Are you a digital nomad family with a packlist to share? Let us know! We’re always keen to get a peek at other family packlists to see what we may be missing out on.

 

7 Comments

  • Sarah, you’ve given me some great ideas which I’ll check out. My poor carry on suitcase that has stood the test of many trips has finally bitten the dust after the handle getting yanked off in the Chiang Mai airport so I’ll be looking for a replacement. Lv, Aunt Carol

  • Sara Longsmith says:

    Great post! I never leave home without a rayon sarong (use for towel, warm weather shawl, skirt, beach dress/cover up, and so much more), and a large cotton scarf useful for keeping dust/pollution away from face, warmth around throat area, blocks light on transportation, folds in a variety of ways).

    • Sarah B says:

      Hey Sara, those are both great ideas, thanks! Now that we’re back in Europe I’ve also started bringing a scarf with me all the time, not least because I have to bend over so much with the toddler and I don’t want to give a peep show! We’re making a fair trade Alpaca scarf for this purpose; is Alpaca a material you’d buy, or definitely only cotton?

      • Sara Longsmith says:

        Alpaca is a great fiber, so soft and washable. I’d go for the Alpaca for warmth and then a cotton one as well for warmer seasons or climates, and dries quickly. One thing you didn’t cover that I have a question about is how you carry around your toddler? Do you bring a sling, wrap or soft-structured carrier of some sort for when he needs extra comfort or gets tired?

        • Sarah B says:

          That’s a good question. It seems every Mom uses something different; when our son was really small, we used an Ergobaby soft structured carrier that was easy to get into and out of. I just didn’t get the hang of the wrap I had, and liked the Ergobaby. Now that he’s almost three and walks until he’s too tired, I REALLY want to get one of these (http://piggybackrider.com).
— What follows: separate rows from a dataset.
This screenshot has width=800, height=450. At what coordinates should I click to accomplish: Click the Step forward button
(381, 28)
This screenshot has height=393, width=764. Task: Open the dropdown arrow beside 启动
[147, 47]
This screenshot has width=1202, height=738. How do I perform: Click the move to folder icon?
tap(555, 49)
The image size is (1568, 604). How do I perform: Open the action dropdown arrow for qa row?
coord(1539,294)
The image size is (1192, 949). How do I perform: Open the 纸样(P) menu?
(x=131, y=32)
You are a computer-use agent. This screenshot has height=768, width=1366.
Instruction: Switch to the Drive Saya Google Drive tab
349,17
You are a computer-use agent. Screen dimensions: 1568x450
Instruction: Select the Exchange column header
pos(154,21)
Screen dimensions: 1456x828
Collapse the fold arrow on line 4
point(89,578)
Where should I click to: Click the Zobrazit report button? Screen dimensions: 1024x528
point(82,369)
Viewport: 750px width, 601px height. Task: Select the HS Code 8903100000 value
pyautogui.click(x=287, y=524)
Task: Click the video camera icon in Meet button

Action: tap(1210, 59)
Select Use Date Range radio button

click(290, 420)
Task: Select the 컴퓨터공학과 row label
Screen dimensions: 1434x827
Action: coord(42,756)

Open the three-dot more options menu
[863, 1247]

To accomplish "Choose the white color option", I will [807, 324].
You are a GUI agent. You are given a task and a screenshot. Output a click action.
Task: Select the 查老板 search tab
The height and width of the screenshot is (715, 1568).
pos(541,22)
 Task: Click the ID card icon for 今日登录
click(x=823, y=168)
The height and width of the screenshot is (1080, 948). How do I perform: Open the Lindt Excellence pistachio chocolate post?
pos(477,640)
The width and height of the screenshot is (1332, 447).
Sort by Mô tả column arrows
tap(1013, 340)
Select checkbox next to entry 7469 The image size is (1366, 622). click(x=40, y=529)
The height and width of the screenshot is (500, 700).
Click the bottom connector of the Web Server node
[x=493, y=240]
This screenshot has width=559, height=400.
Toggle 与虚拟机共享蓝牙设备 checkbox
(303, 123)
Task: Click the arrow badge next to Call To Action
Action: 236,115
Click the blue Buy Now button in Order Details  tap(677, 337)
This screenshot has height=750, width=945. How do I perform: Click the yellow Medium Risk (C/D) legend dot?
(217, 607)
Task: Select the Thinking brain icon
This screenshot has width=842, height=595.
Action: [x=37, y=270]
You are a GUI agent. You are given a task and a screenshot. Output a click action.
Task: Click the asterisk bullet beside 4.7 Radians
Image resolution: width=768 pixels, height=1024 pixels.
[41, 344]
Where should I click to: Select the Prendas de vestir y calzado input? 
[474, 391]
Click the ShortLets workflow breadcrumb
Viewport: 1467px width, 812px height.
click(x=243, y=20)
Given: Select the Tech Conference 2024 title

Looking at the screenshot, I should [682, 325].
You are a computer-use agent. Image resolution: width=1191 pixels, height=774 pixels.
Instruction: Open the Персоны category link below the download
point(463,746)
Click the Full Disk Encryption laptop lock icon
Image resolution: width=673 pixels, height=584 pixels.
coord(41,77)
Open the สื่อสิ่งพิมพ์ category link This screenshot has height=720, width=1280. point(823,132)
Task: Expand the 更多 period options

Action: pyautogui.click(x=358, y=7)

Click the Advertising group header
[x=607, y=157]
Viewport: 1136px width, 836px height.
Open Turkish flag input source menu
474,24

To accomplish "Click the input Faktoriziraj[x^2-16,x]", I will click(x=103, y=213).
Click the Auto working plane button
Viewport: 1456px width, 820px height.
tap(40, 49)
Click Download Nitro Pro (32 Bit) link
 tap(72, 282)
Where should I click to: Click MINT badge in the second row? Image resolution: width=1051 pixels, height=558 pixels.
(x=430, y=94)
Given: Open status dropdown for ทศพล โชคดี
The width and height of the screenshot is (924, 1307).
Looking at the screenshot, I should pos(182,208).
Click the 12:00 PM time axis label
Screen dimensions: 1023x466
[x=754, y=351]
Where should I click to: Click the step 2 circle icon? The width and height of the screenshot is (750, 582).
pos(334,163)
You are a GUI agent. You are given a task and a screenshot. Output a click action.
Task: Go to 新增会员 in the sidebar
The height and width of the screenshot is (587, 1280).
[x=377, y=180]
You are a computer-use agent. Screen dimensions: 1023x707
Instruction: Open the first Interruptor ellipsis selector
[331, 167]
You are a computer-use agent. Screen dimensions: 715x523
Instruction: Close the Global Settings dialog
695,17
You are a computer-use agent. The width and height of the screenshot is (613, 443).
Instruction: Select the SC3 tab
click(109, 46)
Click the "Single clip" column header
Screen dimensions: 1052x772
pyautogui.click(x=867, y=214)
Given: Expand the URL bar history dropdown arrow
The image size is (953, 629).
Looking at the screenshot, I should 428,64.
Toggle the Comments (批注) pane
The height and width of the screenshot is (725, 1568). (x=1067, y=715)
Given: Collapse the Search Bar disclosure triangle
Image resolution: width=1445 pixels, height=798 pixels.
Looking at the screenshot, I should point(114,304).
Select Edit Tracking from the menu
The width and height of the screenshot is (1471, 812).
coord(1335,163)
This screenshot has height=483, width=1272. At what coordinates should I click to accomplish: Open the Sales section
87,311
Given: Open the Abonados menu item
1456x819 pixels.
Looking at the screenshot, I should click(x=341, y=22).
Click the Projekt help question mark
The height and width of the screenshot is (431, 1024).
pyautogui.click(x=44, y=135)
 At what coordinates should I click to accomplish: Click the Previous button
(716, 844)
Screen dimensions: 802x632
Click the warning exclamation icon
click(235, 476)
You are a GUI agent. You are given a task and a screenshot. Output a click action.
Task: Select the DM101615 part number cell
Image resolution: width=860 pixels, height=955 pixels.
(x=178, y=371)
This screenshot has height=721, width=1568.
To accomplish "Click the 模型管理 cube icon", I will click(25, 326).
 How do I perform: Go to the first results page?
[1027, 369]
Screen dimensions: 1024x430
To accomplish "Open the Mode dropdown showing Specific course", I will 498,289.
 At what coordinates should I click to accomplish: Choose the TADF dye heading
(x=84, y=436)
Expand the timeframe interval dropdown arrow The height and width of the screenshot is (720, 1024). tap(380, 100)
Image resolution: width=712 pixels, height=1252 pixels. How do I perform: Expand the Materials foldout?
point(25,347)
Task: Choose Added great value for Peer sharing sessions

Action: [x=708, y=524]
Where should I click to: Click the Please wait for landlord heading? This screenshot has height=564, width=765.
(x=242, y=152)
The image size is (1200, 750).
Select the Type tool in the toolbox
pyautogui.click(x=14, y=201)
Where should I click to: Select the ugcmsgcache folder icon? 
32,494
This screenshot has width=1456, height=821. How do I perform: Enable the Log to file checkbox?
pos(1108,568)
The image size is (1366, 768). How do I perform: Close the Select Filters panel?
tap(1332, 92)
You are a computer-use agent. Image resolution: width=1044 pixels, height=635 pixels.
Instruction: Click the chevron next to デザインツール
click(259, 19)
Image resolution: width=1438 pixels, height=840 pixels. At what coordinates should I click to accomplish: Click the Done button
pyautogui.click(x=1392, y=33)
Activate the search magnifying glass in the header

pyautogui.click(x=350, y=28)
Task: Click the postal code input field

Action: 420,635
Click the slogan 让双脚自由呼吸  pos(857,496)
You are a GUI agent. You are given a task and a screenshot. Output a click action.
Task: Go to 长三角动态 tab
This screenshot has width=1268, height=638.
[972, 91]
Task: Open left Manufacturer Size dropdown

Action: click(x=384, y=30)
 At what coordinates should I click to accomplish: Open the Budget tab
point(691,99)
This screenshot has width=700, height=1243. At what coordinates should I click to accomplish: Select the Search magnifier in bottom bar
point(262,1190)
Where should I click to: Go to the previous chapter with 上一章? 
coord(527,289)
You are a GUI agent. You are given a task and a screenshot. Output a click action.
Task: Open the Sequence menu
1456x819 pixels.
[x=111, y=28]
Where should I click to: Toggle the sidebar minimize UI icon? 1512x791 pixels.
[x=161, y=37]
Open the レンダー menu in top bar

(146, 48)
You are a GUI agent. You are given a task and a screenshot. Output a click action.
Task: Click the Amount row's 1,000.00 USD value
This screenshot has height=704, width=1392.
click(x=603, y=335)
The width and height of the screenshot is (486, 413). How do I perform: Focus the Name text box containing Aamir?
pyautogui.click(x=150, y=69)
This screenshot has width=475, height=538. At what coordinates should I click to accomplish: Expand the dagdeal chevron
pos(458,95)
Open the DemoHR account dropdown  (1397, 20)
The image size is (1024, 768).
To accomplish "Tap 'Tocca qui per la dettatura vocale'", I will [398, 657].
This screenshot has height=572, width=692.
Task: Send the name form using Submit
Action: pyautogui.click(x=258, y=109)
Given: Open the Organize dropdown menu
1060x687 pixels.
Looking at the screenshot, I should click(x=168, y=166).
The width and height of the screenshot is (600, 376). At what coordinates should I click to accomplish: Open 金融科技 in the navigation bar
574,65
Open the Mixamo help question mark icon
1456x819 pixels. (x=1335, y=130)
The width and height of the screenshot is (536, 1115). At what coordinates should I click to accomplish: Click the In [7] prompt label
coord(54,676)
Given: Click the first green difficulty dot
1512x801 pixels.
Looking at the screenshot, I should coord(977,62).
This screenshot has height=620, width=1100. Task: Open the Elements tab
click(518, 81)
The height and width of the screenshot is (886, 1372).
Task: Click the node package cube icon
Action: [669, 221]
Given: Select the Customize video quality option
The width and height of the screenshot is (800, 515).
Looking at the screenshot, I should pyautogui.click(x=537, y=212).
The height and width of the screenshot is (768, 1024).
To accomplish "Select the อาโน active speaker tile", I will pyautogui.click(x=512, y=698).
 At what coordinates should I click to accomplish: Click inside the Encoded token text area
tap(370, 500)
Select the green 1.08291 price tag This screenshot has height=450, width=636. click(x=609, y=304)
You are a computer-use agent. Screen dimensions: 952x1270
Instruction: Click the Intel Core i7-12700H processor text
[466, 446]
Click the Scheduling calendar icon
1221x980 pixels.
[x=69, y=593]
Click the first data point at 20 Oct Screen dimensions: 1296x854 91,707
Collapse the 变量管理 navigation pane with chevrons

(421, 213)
Currently, I don’t use anything, though I should. I just carry him (centered with his legs around my waist so it doesn’t give me hip or spine problems), and appreciate the arm workout I wouldn’t get otherwise. This isn’t too bad because our packs are pretty light, but we’d have more hands free if we could get that piggyback rider!

          • Sara Longsmith says:

            Neat! I have not come across the piggyback rider before. Looks great and lightweight.